** Data shown follows **
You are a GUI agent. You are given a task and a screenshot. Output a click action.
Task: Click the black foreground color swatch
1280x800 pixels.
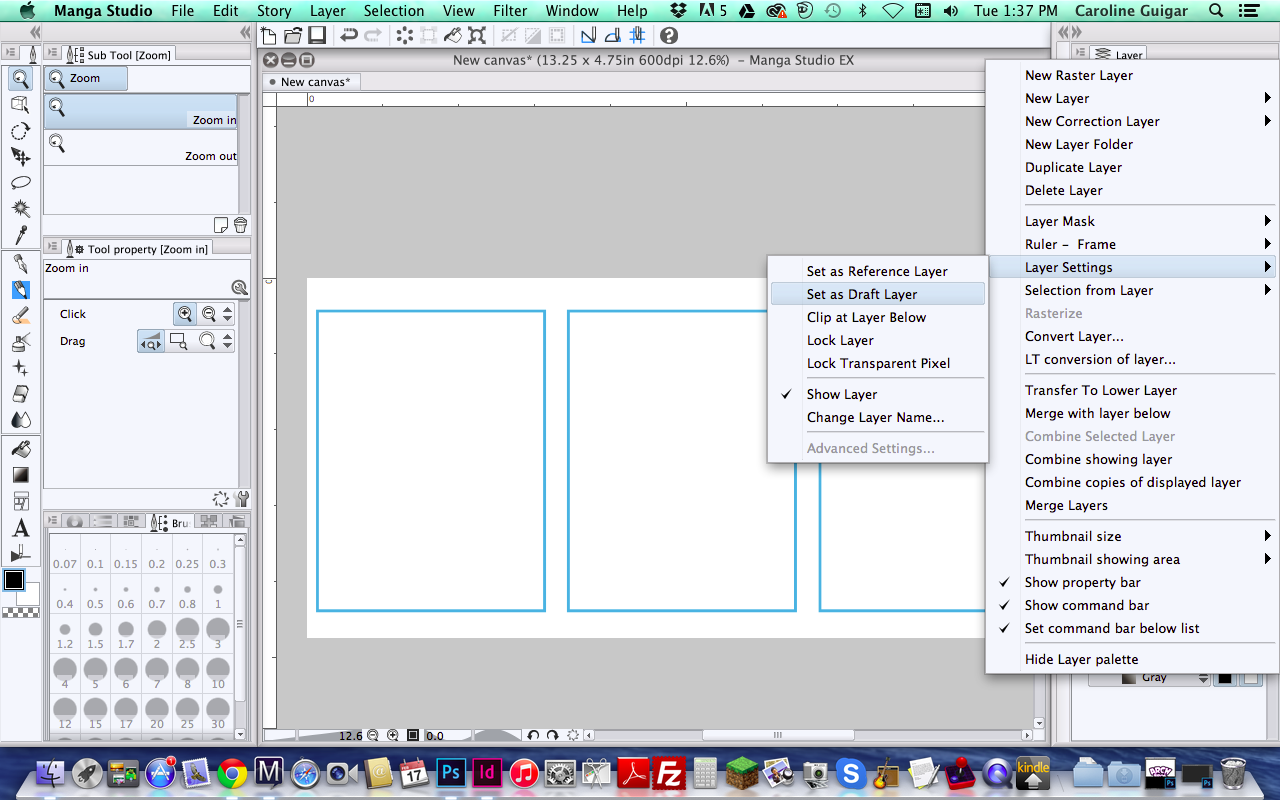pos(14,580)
** End of Data shown **
** Data shown follows **
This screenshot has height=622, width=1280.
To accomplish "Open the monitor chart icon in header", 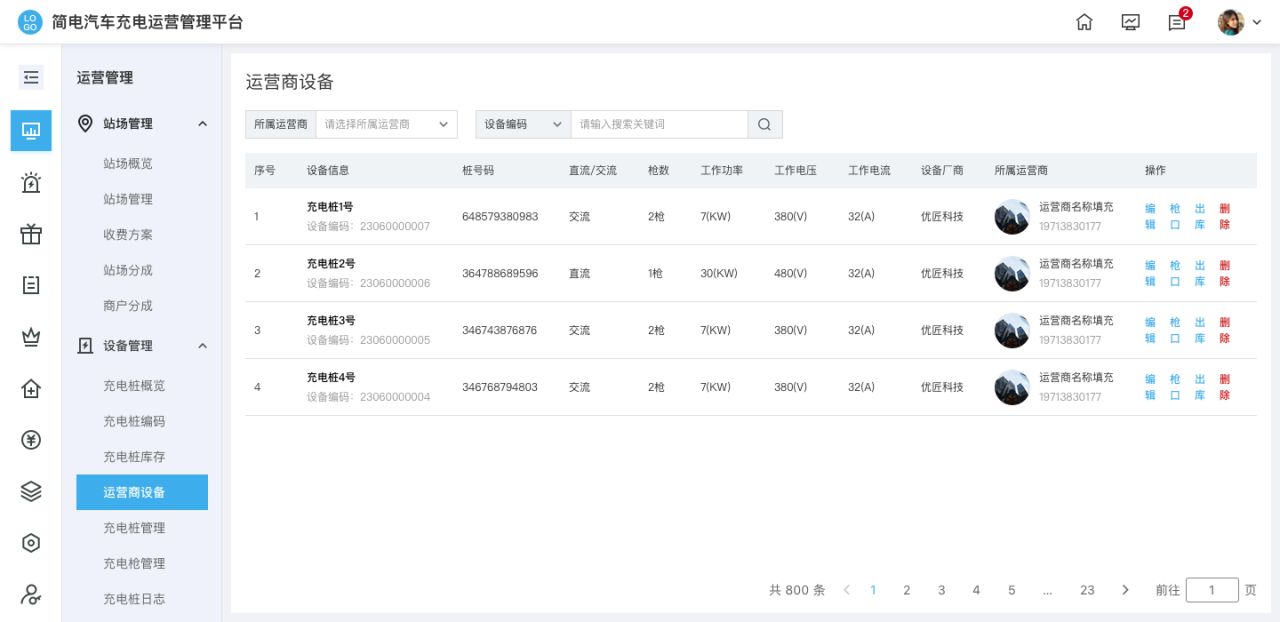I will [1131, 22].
** End of Data shown **
- _Task to complete_
For the word "screenshot", go through the records and show each line that carries it.

- _Answer for the task_
You are a GUI agent. You are given a task and a screenshot. Output a click action.
This screenshot has height=622, width=1280.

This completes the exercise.